__ИСХОДНЫЙ ТЕКСТ__.
Литмир - Электронная Библиотека

Но вот что мне хотелось бы добавить: даже то частичное, даже то ограниченное, чего христианство достигло, есть ошеломляющее чудо истории. И тут действительно есть какая-то тайна. Потому что невозможно ведь ничего себе представить, что было бы в более очевидном разладе с природой со всеми ее естественными силами, всеми ее потребностями, всеми ее законами.

Об этом верно… но, поймите, я не соглашаюсь с ним, я только нахожу, что по-своему он был прав!.. об этом верно сказал Цельсий: для них зло есть добро, а добро есть зло. Для них, то есть для первых христиан, – и это же вместе с ним ощутил весь Рим, вероятно не допускавший на первых порах и мысли о возможной победе какой-то темной и безумной ереси.

Было синее небо; христианство сказало: нет, ночное небо лучше! Было здоровье и сила; христианство сказало: нет, плоть есть враг человека и надо ее умерщвлять! Было счастье; христианство сказало: нет, друзья, будем страдать и плакать! И так далее и так далее, почти до бесконечности, – все оказалось вывернуто наизнанку. Нормально, мир должен был бы расхохотаться, залиться плотоядным, презрительным смехом и вытолкнуть всех этих сумасшедших евреев в их вечно сумасшедшую Палестину, вместо того чтобы приняться окрашивать их бред в благородные эллинистические тона. Но случилось то, чего нельзя было ждать, и никакие ссылки на тоску и растерянность языческого мира к началу нашей эры всего не объясняют и не оправдывают. Стоит только отряхнуть с себя нашу общую двадцативековую привычку к результатам этой «переоценки ценностей», как слова Цельсия предстают во всей своей неопровержимости. Действительно, есть тут какая-то тайна или, скажем проще, загадка!

__ПРЕДСТАВЛЕННЫЙ ЛИСТИНГ__.
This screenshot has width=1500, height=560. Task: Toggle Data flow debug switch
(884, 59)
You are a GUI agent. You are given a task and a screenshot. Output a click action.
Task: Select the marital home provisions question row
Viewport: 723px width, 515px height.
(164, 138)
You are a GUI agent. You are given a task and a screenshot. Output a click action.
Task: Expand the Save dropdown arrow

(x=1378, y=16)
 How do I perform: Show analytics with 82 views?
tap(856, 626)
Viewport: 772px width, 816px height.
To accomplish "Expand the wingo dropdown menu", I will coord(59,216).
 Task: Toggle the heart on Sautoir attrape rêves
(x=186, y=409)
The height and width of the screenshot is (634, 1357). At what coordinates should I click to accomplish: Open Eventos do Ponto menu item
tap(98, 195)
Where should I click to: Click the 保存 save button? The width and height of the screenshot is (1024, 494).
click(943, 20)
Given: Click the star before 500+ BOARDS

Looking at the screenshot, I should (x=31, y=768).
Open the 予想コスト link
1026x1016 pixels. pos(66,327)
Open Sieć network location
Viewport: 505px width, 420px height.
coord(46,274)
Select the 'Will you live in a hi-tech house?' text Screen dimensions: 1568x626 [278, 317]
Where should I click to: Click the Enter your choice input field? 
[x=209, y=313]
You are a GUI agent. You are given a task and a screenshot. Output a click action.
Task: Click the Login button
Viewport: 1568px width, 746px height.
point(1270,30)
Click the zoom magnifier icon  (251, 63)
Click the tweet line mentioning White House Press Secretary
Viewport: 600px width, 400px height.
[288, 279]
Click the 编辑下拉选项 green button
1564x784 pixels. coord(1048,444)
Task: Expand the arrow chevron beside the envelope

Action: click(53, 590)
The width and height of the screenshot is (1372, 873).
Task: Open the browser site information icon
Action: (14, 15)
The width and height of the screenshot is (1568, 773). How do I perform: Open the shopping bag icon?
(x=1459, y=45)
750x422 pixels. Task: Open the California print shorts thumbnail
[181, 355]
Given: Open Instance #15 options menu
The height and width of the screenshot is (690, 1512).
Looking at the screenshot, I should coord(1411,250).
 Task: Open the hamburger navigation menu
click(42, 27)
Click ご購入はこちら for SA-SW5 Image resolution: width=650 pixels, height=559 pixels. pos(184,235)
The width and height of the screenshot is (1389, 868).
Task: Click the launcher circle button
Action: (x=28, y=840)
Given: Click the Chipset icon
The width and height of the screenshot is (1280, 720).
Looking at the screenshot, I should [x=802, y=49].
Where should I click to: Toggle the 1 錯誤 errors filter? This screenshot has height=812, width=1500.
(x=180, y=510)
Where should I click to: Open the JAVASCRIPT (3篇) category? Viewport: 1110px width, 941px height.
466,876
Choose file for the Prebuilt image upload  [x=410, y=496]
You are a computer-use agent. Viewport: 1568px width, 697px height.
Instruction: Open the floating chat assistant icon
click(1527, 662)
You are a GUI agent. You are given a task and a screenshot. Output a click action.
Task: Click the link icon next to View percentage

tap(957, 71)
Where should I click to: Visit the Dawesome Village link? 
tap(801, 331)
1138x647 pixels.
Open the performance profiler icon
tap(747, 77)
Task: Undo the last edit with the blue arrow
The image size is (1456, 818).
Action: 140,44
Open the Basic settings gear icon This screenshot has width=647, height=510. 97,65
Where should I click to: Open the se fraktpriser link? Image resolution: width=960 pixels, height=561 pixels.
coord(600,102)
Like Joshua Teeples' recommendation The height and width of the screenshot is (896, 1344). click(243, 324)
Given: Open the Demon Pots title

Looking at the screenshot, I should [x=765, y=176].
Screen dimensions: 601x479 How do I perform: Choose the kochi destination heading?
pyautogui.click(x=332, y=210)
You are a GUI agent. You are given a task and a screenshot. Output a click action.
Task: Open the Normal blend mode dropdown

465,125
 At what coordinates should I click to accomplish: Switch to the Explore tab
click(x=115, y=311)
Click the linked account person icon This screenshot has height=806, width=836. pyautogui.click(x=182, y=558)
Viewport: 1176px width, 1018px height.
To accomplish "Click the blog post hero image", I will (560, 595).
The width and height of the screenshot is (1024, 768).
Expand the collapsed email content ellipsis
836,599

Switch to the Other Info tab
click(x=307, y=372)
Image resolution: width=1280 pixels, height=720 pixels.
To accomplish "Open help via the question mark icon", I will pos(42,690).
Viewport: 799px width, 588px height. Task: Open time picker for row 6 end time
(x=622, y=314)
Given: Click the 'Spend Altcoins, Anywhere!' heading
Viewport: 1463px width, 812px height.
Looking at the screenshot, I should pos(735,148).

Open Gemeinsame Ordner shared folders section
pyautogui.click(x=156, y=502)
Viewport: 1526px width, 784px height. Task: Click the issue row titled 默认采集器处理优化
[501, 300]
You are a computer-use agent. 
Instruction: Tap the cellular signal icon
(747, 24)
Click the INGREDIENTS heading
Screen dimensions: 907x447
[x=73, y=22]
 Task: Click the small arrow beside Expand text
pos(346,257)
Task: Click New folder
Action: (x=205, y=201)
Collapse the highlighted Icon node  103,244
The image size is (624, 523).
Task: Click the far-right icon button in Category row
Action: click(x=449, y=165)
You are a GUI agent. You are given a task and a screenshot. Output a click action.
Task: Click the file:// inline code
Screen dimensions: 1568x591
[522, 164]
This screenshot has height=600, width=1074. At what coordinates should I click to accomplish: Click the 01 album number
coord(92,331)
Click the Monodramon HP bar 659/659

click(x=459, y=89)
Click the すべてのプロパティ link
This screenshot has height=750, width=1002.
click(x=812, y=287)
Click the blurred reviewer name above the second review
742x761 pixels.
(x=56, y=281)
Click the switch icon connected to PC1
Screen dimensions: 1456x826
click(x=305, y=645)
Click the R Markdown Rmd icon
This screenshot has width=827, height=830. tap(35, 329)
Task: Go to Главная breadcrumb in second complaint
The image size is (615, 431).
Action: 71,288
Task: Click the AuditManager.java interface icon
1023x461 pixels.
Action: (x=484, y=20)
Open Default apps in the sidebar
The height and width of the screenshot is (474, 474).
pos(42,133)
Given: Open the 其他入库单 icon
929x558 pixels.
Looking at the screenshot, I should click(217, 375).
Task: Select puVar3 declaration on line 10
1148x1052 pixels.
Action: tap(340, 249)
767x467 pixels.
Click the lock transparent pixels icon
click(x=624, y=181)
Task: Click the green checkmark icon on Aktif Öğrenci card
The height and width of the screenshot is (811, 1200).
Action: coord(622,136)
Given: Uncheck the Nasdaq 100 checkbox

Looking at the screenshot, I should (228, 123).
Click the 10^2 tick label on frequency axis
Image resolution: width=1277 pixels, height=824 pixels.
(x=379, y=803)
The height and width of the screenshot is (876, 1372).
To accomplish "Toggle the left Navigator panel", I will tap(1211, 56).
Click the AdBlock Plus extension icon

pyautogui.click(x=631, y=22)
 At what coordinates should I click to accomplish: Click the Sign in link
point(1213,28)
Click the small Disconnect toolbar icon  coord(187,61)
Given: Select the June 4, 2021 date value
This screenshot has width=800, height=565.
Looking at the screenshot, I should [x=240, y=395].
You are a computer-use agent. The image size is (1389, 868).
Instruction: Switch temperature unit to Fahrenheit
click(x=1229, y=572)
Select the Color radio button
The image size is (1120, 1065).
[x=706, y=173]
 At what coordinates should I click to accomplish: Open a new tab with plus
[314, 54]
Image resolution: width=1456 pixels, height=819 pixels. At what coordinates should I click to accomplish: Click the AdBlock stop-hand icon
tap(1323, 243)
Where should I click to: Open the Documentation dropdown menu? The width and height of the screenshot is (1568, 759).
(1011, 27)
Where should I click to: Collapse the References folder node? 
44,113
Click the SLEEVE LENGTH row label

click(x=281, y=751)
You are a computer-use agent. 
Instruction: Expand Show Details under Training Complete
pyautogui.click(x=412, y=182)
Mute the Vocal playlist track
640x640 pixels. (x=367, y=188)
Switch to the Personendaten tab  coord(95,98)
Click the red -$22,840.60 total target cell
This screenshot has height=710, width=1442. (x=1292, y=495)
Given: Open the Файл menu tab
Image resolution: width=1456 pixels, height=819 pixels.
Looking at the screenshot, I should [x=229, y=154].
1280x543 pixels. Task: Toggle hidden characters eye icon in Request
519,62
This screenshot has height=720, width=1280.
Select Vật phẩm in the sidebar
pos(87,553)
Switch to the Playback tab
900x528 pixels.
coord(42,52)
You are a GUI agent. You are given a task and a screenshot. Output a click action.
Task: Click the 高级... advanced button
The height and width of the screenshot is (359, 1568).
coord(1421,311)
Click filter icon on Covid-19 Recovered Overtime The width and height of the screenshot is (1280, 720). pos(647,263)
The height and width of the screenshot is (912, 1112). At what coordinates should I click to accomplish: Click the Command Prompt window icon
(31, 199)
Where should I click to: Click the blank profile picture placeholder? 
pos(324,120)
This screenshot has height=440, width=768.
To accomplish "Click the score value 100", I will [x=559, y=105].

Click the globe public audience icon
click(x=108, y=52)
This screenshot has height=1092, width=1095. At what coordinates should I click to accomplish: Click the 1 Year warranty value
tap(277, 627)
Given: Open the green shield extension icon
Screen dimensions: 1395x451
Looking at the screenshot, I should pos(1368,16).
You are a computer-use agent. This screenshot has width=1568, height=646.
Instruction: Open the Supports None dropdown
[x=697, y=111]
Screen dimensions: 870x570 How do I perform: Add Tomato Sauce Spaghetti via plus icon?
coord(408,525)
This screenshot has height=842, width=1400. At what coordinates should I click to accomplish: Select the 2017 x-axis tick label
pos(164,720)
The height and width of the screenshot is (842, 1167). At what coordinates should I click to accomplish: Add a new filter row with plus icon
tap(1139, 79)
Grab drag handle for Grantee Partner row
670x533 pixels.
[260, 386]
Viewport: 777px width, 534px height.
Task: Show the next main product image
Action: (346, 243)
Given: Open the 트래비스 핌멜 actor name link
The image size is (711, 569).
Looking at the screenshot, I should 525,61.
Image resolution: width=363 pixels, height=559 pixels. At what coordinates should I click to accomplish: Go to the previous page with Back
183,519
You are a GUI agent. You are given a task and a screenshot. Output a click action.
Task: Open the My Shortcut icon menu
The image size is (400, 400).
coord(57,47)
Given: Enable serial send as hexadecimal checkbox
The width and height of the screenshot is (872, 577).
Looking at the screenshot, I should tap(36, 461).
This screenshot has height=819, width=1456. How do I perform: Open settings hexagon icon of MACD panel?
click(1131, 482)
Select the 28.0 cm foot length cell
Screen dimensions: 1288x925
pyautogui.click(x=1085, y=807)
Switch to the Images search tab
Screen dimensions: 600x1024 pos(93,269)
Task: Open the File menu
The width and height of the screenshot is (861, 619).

__ТРЕБОВАНИЯ__.
#1 Выведите исходный текст о христианстве и словах Цельсия полностью и без изменений.
#2 Замените в листинге «icon» на «symbol» и приведите только фрагмент начиная со строки с «Click the SLEEVE LENGTH row label» и заканчивая строкой с «[x=697, y=111]» включительно, оставив все прочее без изменений.
Исходный текст и листинг являются самостоятельными материалами, не связанными друг с другом.

__РЕЗУЛЬТАТЫ ВЫПОЛНЕНИЯ__.
#1
Литмир - Электронная Библиотека

Но вот что мне хотелось бы добавить: даже то частичное, даже то ограниченное, чего христианство достигло, есть ошеломляющее чудо истории. И тут действительно есть какая-то тайна. Потому что невозможно ведь ничего себе представить, что было бы в более очевидном разладе с природой со всеми ее естественными силами, всеми ее потребностями, всеми ее законами.

Об этом верно… но, поймите, я не соглашаюсь с ним, я только нахожу, что по-своему он был прав!.. об этом верно сказал Цельсий: для них зло есть добро, а добро есть зло. Для них, то есть для первых христиан, – и это же вместе с ним ощутил весь Рим, вероятно не допускавший на первых порах и мысли о возможной победе какой-то темной и безумной ереси.

Было синее небо; христианство сказало: нет, ночное небо лучше! Было здоровье и сила; христианство сказало: нет, плоть есть враг человека и надо ее умерщвлять! Было счастье; христианство сказало: нет, друзья, будем страдать и плакать! И так далее и так далее, почти до бесконечности, – все оказалось вывернуто наизнанку. Нормально, мир должен был бы расхохотаться, залиться плотоядным, презрительным смехом и вытолкнуть всех этих сумасшедших евреев в их вечно сумасшедшую Палестину, вместо того чтобы приняться окрашивать их бред в благородные эллинистические тона. Но случилось то, чего нельзя было ждать, и никакие ссылки на тоску и растерянность языческого мира к началу нашей эры всего не объясняют и не оправдывают. Стоит только отряхнуть с себя нашу общую двадцативековую привычку к результатам этой «переоценки ценностей», как слова Цельсия предстают во всей своей неопровержимости. Действительно, есть тут какая-то тайна или, скажем проще, загадка!

#2
Click the SLEEVE LENGTH row label

click(x=281, y=751)
You are a computer-use agent. 
Instruction: Expand Show Details under Training Complete
pyautogui.click(x=412, y=182)
Mute the Vocal playlist track
640x640 pixels. (x=367, y=188)
Switch to the Personendaten tab  coord(95,98)
Click the red -$22,840.60 total target cell
This screenshot has height=710, width=1442. (x=1292, y=495)
Given: Open the Файл menu tab
Image resolution: width=1456 pixels, height=819 pixels.
Looking at the screenshot, I should [x=229, y=154].
1280x543 pixels. Task: Toggle hidden characters eye symbol in Request
519,62
This screenshot has height=720, width=1280.
Select Vật phẩm in the sidebar
pos(87,553)
Switch to the Playback tab
900x528 pixels.
coord(42,52)
You are a GUI agent. You are given a task and a screenshot. Output a click action.
Task: Click the 高级... advanced button
The height and width of the screenshot is (359, 1568).
coord(1421,311)
Click filter symbol on Covid-19 Recovered Overtime The width and height of the screenshot is (1280, 720). pos(647,263)
The height and width of the screenshot is (912, 1112). At what coordinates should I click to accomplish: Click the Command Prompt window symbol
(31, 199)
Where should I click to: Click the blank profile picture placeholder? 
pos(324,120)
This screenshot has height=440, width=768.
To accomplish "Click the score value 100", I will [x=559, y=105].

Click the globe public audience symbol
click(x=108, y=52)
This screenshot has height=1092, width=1095. At what coordinates should I click to accomplish: Click the 1 Year warranty value
tap(277, 627)
Given: Open the green shield extension symbol
Screen dimensions: 1395x451
Looking at the screenshot, I should pos(1368,16).
You are a computer-use agent. This screenshot has width=1568, height=646.
Instruction: Open the Supports None dropdown
[x=697, y=111]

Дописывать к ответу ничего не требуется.